• Texto de lectura
--------------------------------------------------

SÍ, hablamos de deberes y no de derechos; no es una errata. No vamos a hablar de la Declaración Universal de los Derechos Humanos de 1948. Ciencuenta años después, en el año 1998, en Valencia, se redactó la Declaración de Responsabilidades y Deberes Humanos (DRDH), con la participación de la asociación ADC Nouveau Millénaire y la Fundación Valencia Tercer Milenio y con el apoyo de la Oficina del Alto Comisionado para los Derechos Humanos de Naciones Unidas.
La redacción de la Declaración de Valencia sugiere el mandato de reciprocidad en la relación de derechos y obligaciones y se dirige a los comportamientos requeridos a los individuos y colectivos para que los correspondientes derechos sean defendidos, respetados y articulados en los instrumentos de diseño de las normas personales y colectivas.
Esta lógica, a primera vista evidente en la relación entre derechos y deberes, no está suficientemente extendida ni en su difusión ni en su aplicación. No se emplea para aquilatar las obligaciones en las relaciones mutuas y aun menos en el equilibrio de los límites de lo que se considera humano o antihumano en relación a los deberes. Esta declaración contiene lo exigible en el comportamiento con los demás y plantea lo que las autoridades han de activar en beneficio de los comportamientos saludables para todos. Si nos fijamos en la dinámica cotidiana, cuando surge una reivindicación, nos hallamos ante un continuo debate social centrado en la igualdad y en los derechos, como objetivos de la solución y de la negociación consiguiente. Apenas citamos los principios de la reciprocidad y de la complementariedad para una solución constructiva desde los intereses personales y colectivos.
Una reciprocidad exigible La reciprocidad, que la Declaración de Responsabilidades y Deberes Humanos (o DRDH) explicita en toda su extensión en sus 41 artículos es un elemento hoy ignorado en los sistemas de derechos y consiguientes obligaciones que toda persona o institución debe asumir y ejercer si se proclama conforme con la aplicación universal de los derechos humanos. Toda persona y organización deberían conocerla y aplicarla, so pena de limitar o imposibilitar la aplicación de la declaración de derechos que dicen defender. Y sería muy útil introducirla de forma práctica en todos los niveles educativos y de diseño social.

--------------------------------------------------

• Líneas de datos
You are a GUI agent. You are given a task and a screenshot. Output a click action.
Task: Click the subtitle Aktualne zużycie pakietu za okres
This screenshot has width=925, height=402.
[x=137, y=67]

--------------------------------------------------

• Enunciado A
Según el texto sobre la Declaración de Responsabilidades y Deberes Humanos, ¿en qué ciudad y en qué año se redactó esa declaración?
• Enunciado B
Redacta la continuación del texto sobre la Declaración de Responsabilidades y Deberes Humanos a partir de su última oración.

• Resultado del ejercicio A
En Valencia, en 1998.

• Resultado del ejercicio B
La DRDH dice en su preámbulo: “El respeto por la dignidad y la igualdad de derechos de todos los seres humanos consagrados en la Declaración Universal de Derechos Humanos constituye la base inalienable de la paz, la democracia, la seguridad humana, la libertad, la justicia y el desarrollo en el mundo, y por ello la consciencia de que el disfrute efectivo y la puesta en práctica de los derechos humanos y de las libertades fundamentales están vinculados de manera inextricable a la asunción de los deberes y responsabilidades implícitos en tales derechos”.
Las responsabilidades y deberes son aquí considerados tanto a nivel colectivo como individual y por ello son principios morales que deben estar insertos en las decisiones personales y en las reglamentaciones y normativas colectivas que las habiliten y promuevan si queremos que la declaración de derechos sea vigente y avance con suficiente eficacia. La cuestión de fondo que nos ocupa es entender el por qué de una ausencia tan evidente en la difusión y aplicación de esta declaración en los niveles educativos, normativos y de exigencia social, que manifiesta un claro desequilibrio entre la reivindicación de derechos y el abandono u olvido de los correlativos deberes y obligaciones.
Decíamos que la igualdad es uno de los asideros de la permanente reivindicación que se deduce de la comparación social. Este planteamiento, en su aplicación exhaustiva conduce a la pobreza de la uniformidad y a la falta de interés por desarrollar novedades y progreso. La desigualdad inteligente, basada en la aportación simétrica en valor y no en intercambios de cosas iguales o del mismo precio, permite el desarrollo equilibrado de derechos y deberes. Por ejemplo, el intercambio de valor de experiencia y conocimiento tecnológico entre generaciones es sin duda una regla de convivencia inteligente que nos hace progresar como conjunto, a la vez que aumenta la calidad de vida de personas de edades y aspiraciones muy distintas. Si estas actividades estuvieran exentas de cargas impositivas, estaríamos fomentando y practicando la desigualdad inteligente generadora de riqueza.
Una cosa es la desigualdad lesiva de derechos basada en el dominio de cualquier tipo, sea mental, físico, económico, heredado o legal, y otra es la igualdad como objetivo absoluto que nos lleva a la pérdida colectiva de capacidades, progreso y futuro. Hoy, la igualdad, en su aplicación uniformizadora, es tanto la demanda como la solución habitual a los conflictos de relación entre distintos. La mera igualdad en derechos y obligaciones no es la respuesta adecuada en tiempos de gran diversidad de capacidades y de intereses que caracteriza al mundo al que vamos a gran velocidad. Los tiempos que vivimos y vivirán nuestros hijos, no pueden aspirar a la uniformidad, sino a la complementariedad en las formas de pensar, saber y sentir, por lo que necesitamos otra dinámica de reciprocidad en lo distinto como método inteligente de convivencia práctica y de progreso.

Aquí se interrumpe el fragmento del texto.